Required work »
Lay out the items from the line with "Datafeeds (271, 719)" up to and including the line with "Change Preferences [button] (376, 6)" as a JSON list of strings, one string per line, leaving out blank lines.

Source records »

════

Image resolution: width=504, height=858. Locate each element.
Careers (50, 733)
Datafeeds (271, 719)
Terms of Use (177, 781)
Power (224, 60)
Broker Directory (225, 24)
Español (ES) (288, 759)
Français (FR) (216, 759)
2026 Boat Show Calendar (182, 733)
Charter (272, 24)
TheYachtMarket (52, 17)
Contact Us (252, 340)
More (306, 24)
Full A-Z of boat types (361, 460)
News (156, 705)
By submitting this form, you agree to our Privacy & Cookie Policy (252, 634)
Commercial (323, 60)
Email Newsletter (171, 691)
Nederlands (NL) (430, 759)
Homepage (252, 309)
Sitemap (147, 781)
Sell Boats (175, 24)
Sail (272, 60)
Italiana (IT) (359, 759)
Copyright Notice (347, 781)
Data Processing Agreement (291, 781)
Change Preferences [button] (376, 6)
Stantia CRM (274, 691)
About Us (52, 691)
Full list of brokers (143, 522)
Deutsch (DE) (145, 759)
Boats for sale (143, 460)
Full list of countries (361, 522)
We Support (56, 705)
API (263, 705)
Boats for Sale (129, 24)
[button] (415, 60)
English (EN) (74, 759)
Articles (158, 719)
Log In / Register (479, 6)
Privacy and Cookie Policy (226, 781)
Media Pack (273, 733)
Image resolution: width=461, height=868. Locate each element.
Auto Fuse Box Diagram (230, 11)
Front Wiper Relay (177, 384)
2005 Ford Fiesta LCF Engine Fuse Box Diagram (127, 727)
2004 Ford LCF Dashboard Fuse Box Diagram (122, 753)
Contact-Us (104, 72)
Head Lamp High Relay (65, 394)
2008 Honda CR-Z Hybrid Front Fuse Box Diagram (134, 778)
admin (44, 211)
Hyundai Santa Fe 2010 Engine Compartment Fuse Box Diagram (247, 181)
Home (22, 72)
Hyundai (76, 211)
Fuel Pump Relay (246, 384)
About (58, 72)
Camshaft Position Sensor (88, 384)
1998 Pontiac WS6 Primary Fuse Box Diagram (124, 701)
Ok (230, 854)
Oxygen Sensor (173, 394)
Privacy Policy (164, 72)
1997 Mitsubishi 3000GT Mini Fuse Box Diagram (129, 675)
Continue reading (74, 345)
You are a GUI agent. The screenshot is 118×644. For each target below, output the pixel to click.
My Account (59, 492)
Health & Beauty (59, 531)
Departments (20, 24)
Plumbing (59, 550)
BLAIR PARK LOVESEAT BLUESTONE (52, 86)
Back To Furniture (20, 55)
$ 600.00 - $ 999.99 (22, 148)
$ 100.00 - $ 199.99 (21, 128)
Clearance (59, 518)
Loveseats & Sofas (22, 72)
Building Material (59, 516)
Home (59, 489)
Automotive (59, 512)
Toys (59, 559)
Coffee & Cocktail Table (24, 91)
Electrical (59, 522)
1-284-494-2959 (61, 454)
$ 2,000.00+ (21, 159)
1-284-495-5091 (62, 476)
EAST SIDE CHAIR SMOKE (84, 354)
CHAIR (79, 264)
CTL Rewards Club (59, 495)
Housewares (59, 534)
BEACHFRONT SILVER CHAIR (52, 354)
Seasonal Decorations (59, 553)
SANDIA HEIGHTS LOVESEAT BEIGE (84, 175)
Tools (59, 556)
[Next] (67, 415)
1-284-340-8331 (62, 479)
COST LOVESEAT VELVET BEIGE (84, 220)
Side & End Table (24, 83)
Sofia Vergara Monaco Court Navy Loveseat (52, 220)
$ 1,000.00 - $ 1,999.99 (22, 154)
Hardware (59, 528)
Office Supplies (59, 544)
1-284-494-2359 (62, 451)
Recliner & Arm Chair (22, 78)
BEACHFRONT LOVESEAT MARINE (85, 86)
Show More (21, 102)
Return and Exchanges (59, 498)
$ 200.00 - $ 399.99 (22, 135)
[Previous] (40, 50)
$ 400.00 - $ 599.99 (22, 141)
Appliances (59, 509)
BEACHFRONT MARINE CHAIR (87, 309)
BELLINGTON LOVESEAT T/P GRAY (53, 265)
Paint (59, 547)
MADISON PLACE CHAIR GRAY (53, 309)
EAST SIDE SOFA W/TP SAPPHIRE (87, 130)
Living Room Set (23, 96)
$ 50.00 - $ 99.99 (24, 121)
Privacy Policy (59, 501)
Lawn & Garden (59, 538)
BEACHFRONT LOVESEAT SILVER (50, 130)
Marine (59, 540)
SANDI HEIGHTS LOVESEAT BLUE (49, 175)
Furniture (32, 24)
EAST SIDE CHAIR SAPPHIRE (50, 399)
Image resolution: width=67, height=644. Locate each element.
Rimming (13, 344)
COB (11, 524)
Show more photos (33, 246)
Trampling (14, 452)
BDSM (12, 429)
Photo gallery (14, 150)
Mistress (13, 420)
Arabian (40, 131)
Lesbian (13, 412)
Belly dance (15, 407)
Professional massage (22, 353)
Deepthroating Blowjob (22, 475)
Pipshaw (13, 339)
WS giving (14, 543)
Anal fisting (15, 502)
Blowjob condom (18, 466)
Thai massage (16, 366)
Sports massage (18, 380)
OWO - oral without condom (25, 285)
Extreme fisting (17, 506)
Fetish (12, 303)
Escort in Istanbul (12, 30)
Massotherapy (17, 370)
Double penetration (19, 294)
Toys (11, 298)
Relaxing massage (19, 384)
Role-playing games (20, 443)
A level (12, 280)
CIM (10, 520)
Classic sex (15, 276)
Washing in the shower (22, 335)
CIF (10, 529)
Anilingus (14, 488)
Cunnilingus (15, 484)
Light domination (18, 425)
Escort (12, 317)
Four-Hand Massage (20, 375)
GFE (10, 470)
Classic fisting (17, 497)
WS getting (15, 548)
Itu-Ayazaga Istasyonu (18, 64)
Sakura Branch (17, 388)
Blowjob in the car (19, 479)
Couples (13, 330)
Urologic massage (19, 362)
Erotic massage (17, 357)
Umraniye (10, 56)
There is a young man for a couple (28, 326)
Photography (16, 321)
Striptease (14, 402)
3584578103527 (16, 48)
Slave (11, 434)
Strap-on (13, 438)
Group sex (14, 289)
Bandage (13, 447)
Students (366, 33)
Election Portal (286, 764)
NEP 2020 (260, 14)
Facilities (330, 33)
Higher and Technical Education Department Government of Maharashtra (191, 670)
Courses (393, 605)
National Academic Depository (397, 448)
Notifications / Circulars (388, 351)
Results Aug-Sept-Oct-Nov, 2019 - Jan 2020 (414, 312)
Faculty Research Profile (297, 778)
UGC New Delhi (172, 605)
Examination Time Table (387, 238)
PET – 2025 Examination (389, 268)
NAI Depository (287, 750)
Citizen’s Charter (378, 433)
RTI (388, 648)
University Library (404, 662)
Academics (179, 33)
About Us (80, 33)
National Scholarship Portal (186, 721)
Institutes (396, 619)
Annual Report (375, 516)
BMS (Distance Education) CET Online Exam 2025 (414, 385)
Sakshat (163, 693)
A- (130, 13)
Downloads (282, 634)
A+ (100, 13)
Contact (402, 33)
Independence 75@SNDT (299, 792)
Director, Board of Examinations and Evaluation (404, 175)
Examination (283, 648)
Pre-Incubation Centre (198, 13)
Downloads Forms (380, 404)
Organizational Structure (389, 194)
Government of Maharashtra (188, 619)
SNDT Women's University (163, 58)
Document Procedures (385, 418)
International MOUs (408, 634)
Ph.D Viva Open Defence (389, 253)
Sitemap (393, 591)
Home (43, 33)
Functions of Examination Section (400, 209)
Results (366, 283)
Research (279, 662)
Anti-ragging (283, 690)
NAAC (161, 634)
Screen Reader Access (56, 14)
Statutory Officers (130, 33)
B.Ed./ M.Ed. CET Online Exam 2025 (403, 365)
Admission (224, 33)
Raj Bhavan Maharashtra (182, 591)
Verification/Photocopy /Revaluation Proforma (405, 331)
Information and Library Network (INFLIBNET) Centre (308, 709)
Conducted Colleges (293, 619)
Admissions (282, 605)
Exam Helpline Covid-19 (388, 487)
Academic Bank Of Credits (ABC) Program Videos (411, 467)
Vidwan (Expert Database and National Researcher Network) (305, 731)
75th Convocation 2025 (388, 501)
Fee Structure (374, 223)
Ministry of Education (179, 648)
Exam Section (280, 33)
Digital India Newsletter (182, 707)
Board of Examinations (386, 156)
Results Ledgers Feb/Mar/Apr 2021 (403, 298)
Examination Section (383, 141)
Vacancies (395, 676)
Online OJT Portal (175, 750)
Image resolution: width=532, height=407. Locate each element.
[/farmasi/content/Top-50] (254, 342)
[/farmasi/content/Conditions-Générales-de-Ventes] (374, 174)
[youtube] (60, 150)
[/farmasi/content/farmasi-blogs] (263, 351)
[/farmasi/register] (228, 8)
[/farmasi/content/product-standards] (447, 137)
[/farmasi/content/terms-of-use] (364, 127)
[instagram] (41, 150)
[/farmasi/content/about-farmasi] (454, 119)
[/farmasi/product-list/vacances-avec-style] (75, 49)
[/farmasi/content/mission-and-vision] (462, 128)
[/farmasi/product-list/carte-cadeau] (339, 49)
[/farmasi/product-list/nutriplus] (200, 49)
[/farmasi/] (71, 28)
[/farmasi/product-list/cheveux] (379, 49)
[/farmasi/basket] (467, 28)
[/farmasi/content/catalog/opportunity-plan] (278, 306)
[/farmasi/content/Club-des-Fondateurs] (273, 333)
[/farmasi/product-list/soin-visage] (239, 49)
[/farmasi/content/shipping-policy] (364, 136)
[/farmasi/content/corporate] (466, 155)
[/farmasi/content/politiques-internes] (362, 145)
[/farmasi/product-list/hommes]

════

Written response »
[
  "Datafeeds (271, 719)",
  "Terms of Use (177, 781)",
  "Power (224, 60)",
  "Broker Directory (225, 24)",
  "Español (ES) (288, 759)",
  "Français (FR) (216, 759)",
  "2026 Boat Show Calendar (182, 733)",
  "Charter (272, 24)",
  "TheYachtMarket (52, 17)",
  "Contact Us (252, 340)",
  "More (306, 24)",
  "Full A-Z of boat types (361, 460)",
  "News (156, 705)",
  "By submitting this form, you agree to our Privacy & Cookie Policy (252, 634)",
  "Commercial (323, 60)",
  "Email Newsletter (171, 691)",
  "Nederlands (NL) (430, 759)",
  "Homepage (252, 309)",
  "Sitemap (147, 781)",
  "Sell Boats (175, 24)",
  "Sail (272, 60)",
  "Italiana (IT) (359, 759)",
  "Copyright Notice (347, 781)",
  "Data Processing Agreement (291, 781)",
  "Change Preferences [button] (376, 6)"
]